This novel's important significance of this novel is the fact that Ivanhoe was the first historical fiction written.
This was one of the books of the Middle Ages which was written following the revival in the study of this era in the early 1800s. Scott set a pattern that every author after him (except Jane Austen) would make at least one historical fiction.
Returning home from the Crusade and representing the return of the faithful followers of King Richard is Wilfred of Ivanhoe, the disinherited son of a Saxon thane.
His father calls him disobedient; his childhood love, Rowena, is to be married off to his kinsman; his king is a captive in Austria; he returns home after a failed crusade—Ivanhoe seems to experience a weakness of circumstance, though not of character.
Under all these hardships, Ivanhoe consistently shows a chivalrous and noble character.

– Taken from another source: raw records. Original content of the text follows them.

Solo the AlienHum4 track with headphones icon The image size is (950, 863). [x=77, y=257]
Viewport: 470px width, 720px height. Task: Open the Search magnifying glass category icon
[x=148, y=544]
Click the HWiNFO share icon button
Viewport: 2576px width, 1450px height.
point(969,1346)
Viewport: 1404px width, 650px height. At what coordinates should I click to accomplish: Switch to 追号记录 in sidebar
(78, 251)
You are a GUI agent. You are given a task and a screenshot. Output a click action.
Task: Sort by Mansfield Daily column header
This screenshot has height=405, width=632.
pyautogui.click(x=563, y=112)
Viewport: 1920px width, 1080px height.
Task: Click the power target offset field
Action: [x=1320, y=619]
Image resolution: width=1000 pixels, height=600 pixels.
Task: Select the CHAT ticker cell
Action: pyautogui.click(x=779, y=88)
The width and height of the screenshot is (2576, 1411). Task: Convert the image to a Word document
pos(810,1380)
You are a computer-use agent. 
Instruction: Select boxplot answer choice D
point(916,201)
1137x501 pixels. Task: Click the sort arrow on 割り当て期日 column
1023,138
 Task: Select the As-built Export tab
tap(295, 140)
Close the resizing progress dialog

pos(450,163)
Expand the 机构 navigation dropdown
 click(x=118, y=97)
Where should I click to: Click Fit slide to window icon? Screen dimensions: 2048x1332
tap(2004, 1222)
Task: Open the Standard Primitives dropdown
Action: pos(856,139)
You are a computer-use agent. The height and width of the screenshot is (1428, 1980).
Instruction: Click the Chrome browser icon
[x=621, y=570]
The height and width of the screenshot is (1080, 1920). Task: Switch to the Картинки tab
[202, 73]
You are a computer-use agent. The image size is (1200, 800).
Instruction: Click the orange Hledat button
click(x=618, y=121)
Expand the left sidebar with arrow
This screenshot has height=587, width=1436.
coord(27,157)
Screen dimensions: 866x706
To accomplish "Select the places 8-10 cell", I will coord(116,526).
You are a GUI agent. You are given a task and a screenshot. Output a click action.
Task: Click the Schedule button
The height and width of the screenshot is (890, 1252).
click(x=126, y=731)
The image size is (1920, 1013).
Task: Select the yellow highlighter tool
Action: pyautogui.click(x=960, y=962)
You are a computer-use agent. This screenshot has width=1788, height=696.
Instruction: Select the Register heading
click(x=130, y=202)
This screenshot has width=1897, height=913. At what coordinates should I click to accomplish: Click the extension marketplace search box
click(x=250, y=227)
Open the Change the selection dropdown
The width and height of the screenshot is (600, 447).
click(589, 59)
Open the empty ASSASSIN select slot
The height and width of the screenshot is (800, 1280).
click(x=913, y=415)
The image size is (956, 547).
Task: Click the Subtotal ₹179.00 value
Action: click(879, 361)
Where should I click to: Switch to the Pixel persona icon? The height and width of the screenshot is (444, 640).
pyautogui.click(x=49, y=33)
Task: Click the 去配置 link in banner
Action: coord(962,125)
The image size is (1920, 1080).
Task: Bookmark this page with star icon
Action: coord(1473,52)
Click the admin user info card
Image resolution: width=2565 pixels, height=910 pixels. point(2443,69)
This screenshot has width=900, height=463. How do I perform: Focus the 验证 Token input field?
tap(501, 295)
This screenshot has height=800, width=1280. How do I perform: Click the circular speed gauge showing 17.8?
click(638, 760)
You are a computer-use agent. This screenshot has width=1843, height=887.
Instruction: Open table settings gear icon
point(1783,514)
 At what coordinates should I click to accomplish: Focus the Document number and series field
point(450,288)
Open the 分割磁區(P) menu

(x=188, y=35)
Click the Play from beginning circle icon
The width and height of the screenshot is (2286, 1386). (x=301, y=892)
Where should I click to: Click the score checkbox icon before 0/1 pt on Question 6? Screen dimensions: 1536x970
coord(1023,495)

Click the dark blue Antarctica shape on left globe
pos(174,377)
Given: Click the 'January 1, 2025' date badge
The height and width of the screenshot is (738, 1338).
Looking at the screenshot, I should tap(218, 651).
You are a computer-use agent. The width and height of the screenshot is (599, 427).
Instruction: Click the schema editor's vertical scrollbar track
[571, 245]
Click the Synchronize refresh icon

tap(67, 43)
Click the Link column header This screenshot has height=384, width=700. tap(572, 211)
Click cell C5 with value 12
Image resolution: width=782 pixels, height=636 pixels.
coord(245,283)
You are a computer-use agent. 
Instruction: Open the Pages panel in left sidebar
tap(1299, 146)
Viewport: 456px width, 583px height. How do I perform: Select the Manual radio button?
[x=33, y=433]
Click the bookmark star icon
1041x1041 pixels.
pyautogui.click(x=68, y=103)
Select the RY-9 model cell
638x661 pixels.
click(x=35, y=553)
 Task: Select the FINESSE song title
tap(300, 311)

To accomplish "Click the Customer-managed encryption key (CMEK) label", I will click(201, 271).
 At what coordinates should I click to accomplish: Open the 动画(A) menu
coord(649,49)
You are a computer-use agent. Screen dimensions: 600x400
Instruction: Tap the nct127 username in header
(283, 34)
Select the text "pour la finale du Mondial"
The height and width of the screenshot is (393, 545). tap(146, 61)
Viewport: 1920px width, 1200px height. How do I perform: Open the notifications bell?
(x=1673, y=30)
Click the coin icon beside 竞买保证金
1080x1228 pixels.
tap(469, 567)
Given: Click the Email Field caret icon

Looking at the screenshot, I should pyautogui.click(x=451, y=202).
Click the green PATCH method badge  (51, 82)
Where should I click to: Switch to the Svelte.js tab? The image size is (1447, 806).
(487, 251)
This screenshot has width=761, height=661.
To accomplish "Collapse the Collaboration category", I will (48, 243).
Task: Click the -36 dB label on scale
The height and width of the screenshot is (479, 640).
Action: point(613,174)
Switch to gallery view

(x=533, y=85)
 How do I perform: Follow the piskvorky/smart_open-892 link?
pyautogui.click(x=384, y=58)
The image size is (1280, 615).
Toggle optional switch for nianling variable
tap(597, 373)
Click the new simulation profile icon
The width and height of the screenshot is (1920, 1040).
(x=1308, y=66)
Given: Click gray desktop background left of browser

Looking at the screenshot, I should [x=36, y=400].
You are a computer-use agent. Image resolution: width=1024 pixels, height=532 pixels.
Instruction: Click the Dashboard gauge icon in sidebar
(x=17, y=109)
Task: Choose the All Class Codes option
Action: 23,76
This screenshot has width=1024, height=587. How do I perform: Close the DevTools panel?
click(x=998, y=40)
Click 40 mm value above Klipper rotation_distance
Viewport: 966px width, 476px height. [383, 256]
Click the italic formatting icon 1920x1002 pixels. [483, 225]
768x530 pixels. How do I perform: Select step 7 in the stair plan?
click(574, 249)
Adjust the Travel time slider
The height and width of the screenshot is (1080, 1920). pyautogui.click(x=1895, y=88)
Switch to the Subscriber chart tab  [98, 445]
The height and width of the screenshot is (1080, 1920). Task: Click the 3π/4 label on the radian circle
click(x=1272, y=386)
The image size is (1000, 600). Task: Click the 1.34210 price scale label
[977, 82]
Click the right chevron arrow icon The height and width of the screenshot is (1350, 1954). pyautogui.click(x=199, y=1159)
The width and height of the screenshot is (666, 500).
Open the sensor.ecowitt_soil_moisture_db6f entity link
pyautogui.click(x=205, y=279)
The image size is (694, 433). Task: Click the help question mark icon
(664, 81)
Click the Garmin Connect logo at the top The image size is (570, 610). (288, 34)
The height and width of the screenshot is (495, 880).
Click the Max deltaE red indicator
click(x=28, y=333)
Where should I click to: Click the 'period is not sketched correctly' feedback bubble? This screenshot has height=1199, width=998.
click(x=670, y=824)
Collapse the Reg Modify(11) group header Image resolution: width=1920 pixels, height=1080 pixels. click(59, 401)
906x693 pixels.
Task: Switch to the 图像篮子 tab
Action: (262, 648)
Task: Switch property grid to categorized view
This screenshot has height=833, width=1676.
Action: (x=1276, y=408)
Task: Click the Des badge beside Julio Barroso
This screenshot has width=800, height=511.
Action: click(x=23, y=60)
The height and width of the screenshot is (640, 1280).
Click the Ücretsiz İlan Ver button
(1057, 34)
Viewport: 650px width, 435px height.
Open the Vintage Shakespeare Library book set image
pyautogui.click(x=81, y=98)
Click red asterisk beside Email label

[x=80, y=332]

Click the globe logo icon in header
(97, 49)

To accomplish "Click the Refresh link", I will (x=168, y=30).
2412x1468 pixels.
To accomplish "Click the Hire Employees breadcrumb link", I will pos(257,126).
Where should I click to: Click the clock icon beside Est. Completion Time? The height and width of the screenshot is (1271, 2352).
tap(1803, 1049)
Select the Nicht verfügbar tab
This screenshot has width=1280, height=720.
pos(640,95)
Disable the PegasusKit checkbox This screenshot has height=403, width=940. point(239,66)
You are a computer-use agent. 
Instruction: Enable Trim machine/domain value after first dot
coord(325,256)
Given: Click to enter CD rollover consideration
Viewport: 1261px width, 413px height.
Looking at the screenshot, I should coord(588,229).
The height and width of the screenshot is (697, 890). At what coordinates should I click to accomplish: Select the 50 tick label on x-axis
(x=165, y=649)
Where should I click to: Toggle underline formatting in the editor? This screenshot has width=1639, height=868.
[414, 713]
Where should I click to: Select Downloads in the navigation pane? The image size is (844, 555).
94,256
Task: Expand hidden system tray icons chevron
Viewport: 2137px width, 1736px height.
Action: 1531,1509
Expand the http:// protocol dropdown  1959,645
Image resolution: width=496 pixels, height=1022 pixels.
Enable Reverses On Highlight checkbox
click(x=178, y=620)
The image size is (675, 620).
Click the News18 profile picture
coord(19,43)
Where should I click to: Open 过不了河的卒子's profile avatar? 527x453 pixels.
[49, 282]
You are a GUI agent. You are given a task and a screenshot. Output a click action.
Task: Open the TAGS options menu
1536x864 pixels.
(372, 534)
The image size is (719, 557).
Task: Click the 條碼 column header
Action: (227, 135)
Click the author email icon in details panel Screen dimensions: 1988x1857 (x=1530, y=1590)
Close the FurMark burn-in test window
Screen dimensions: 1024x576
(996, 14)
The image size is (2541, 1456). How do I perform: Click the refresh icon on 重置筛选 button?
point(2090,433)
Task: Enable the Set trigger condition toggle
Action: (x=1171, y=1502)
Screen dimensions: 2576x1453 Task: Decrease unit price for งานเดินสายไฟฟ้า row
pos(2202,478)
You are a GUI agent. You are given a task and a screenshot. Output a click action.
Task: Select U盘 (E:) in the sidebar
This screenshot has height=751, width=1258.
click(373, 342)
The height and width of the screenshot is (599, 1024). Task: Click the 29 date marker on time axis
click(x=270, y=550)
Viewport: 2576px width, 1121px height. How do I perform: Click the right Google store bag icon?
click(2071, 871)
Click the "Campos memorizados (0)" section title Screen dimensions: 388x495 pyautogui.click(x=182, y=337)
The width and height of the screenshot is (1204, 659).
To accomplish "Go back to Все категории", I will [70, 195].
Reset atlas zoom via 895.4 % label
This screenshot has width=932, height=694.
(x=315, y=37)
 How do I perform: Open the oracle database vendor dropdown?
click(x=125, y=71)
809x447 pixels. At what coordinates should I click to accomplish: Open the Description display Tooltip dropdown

He is not the dashing rough knight that many imagine Middle Age heroes to be, rather he is the simple, boyish hometown hero.
On the other hand, it is the nemesis, Sir Brian de Bois-Guilbert, whose fame has proceeded him. Ivanhoe and de Bois-Guilbert finally come head to head when Brian mingles another’s innocence with his villainy.
"It seems as if I were destined to bring ruin on whomsoever hath shown kindness to me. My king, by whom I was honored and distinguished - thou seest that the brother most indebted to him is raising his arms to grasp his crown; my regard hath brought restraint and trouble on the fairest of her sex; and now my father in his mood may slay this poor bondsman but for his love and loyal service to me!
Thou seest, maiden, what an ill-fated wretch thou dost labour to assist; be wise, and let me go, ere the misfortunes which track my footsteps like the slot-hounds shall involve thee also in their pursuit."